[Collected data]
━━━━━━━━

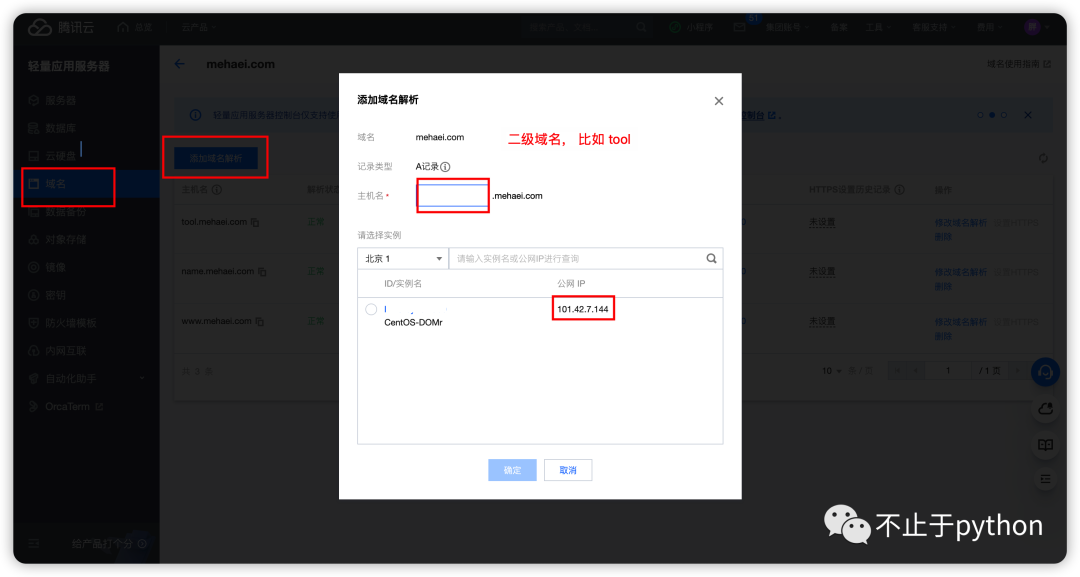Click the info icon beside A记录
The width and height of the screenshot is (1080, 577).
(445, 167)
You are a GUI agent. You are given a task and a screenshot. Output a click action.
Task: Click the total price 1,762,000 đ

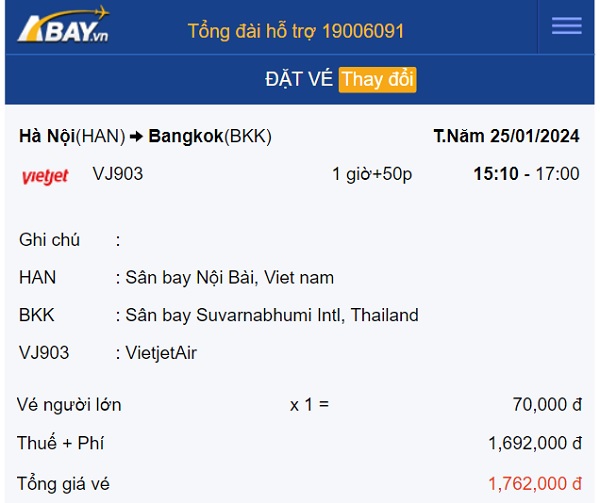point(535,484)
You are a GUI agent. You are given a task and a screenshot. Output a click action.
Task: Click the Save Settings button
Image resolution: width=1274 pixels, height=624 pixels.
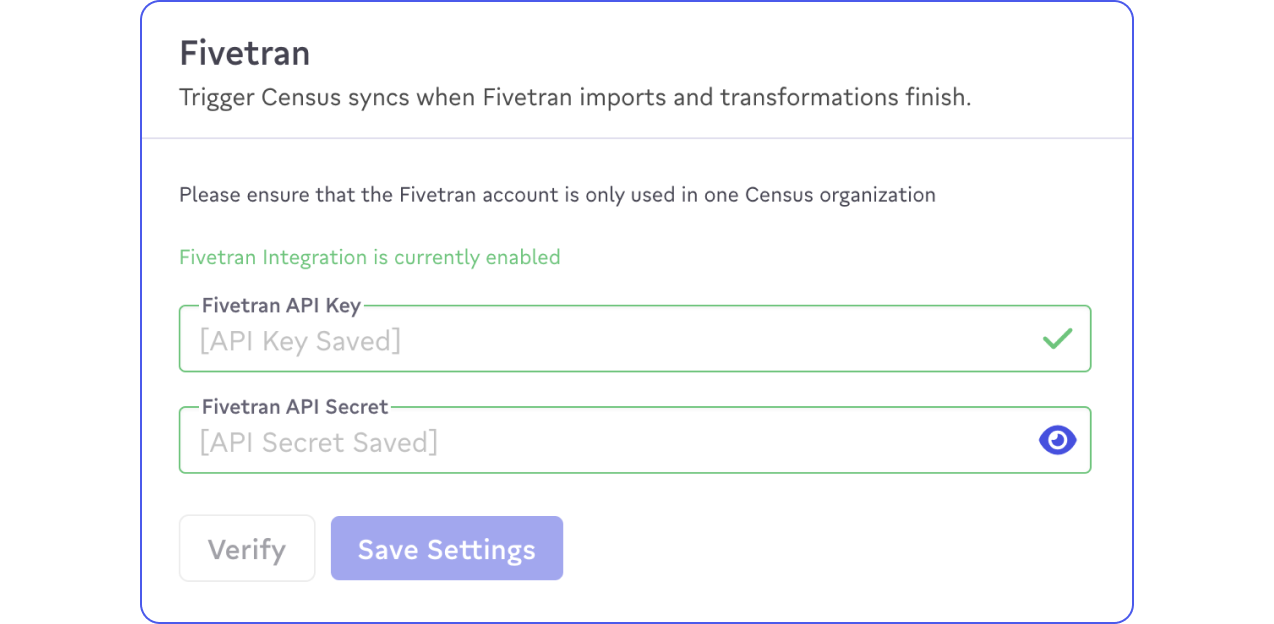tap(446, 549)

━━━━━━━━

■ **How to complete this task**
Give back exactly the lines from the one that contains "Image resolution: width=1274" to the final line of the data above, both included, with all pictures removed.

■ **Answer space**
Image resolution: width=1274 pixels, height=624 pixels.
tap(446, 549)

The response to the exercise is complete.